This work compares EVA encapsulant degradation in glass/backsheet and glass/glass field-aged

Ethylene vinyl acetate (EVA) is the most commonly used encapsulant in photovoltaic modules. However, EVA degrades over time and causes performance losses in PV system. Therefore, EVA degradation is a matter of concern from a durability point of view.

This work compares EVA encapsulant degradation in glass/backsheet and glass/glass field-aged PV modules. EVA was extracted from three field-aged modules (two glass/backsheet and one glass/glass modules) from three different manufacturers from various regions (cell edges, cell centers, and non-cell region) from each module based on their visual and UV Fluorescence images. Characterization techniques such as I-V measurements, Colorimetry, Different Scanning Calorimetry, Thermogravimetric Analysis, Raman spectroscopy, and Fourier Transform Infrared Spectroscopy were performed on EVA samples.

The intensity of EVA discoloration was quantified using colorimetric measurements. Module performance parameters like Isc and Pmax degradation rates were calculated from I-V measurements. Properties such as degree of crystallinity, vinyl acetate content and degree of crosslinking were calculated from DSC, TGA, and Raman measurements, respectively.
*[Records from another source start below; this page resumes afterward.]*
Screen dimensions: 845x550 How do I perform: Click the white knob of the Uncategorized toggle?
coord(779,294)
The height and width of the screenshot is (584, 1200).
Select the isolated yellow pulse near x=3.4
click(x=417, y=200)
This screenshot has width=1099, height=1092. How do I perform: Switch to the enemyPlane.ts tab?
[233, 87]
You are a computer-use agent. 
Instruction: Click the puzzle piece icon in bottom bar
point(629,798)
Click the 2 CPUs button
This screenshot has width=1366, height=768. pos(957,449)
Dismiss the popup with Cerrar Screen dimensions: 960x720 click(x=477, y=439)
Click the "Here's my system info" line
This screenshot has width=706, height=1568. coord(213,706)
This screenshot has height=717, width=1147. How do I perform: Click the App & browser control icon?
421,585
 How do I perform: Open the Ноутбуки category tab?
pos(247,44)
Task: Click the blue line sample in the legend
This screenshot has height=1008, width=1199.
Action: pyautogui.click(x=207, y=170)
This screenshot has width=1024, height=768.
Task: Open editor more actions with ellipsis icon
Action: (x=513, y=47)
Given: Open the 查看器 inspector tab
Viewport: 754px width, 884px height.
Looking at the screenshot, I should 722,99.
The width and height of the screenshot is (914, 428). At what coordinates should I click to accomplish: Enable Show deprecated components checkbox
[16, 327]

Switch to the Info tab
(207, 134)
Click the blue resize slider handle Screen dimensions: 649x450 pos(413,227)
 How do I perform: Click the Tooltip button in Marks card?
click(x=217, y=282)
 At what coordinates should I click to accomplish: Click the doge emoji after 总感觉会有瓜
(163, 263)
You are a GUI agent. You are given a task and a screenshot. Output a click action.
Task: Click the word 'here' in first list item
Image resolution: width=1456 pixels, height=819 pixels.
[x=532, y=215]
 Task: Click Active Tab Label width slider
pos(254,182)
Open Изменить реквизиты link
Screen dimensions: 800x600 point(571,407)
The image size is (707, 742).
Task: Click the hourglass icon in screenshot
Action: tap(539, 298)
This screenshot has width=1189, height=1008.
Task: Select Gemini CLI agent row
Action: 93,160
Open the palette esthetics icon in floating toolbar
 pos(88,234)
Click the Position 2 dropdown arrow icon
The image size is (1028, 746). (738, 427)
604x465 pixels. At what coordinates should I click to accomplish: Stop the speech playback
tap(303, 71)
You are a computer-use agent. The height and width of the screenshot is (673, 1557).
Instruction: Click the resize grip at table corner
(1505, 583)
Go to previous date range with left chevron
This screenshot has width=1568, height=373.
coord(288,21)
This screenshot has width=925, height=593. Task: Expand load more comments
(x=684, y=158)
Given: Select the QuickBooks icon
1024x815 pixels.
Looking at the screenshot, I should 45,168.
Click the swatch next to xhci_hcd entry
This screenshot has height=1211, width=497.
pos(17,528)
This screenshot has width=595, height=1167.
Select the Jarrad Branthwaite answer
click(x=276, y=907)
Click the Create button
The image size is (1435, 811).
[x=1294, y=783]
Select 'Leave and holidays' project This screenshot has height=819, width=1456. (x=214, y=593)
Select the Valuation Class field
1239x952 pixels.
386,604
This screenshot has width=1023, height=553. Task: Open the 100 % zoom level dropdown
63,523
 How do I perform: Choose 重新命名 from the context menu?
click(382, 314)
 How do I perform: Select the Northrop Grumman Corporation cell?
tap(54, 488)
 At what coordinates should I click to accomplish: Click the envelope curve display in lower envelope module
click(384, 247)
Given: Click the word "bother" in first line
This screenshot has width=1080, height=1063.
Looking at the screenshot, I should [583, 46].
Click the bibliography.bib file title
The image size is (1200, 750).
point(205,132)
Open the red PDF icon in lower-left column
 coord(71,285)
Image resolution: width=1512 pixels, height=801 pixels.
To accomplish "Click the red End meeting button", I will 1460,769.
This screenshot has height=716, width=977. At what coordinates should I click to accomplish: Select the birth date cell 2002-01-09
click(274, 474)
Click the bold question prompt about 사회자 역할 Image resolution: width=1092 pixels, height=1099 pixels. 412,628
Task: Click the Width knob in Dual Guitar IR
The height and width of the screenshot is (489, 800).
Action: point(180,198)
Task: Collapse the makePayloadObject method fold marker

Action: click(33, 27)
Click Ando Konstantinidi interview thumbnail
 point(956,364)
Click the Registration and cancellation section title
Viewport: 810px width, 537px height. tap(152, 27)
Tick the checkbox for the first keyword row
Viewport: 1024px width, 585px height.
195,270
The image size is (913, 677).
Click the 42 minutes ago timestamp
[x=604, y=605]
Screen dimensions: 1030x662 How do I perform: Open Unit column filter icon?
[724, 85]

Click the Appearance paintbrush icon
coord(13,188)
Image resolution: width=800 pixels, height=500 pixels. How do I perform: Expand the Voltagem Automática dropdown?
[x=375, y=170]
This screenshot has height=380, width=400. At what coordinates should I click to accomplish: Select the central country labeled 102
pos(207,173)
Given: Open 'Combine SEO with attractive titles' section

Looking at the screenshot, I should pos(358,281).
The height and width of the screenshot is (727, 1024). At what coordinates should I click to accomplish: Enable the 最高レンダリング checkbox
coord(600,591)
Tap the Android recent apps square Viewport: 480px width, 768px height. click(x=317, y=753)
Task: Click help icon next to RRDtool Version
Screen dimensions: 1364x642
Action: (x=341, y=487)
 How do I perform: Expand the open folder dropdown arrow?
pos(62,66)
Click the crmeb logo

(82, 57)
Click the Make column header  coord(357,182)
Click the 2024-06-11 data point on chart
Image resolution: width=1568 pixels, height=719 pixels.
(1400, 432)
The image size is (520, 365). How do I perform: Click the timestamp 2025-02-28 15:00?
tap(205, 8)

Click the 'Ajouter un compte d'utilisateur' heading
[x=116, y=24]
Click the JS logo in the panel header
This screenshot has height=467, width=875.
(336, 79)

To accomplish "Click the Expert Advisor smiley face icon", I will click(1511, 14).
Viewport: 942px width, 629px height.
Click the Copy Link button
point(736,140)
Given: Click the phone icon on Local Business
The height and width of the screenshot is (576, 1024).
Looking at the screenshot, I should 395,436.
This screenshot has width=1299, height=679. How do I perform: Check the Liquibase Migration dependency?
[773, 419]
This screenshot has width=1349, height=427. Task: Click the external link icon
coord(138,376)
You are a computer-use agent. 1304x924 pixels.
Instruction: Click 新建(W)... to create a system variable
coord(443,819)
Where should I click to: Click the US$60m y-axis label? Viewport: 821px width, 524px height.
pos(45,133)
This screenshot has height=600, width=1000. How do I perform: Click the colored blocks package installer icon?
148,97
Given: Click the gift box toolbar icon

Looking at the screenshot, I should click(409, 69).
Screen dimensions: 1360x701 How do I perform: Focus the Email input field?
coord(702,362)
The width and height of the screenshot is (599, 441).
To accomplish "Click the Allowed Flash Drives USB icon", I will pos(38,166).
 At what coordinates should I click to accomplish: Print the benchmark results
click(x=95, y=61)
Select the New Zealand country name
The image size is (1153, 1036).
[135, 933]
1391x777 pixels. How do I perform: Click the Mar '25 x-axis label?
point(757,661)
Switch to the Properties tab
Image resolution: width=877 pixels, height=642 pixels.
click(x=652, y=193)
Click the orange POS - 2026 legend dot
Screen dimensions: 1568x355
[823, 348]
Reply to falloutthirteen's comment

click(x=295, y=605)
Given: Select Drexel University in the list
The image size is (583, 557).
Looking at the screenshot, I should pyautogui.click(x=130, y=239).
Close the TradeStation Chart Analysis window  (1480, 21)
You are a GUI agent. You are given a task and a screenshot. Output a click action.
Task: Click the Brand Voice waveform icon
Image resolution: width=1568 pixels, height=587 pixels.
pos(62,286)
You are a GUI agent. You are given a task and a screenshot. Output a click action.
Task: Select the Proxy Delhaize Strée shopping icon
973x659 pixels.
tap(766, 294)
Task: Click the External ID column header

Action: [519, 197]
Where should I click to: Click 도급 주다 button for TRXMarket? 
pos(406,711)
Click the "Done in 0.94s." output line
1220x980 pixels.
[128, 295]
Polyenes responsible for EVA browning were identified in FTIR spectra.

The results from the characterization techniques confirmed that when EVA undergoes degradation, crosslinking in EVA increases beyond 90% causing a decrease in the degree of crystallinity and an increase in vinyl acetate content of EVA. Presence of polyenes in FTIR spectra of degraded EVA confirmed the occurrence of Norrish II reaction. However, photobleaching occurred in glass/backsheet modules due to the breathable backsheet whereas no photobleaching occurred in glass/glass modules because they were hermetically sealed. Hence, the yellowness index along with the Isc and Pmax degradation rates of EVA in glass/glass module is higher than that in glass/backsheet modules.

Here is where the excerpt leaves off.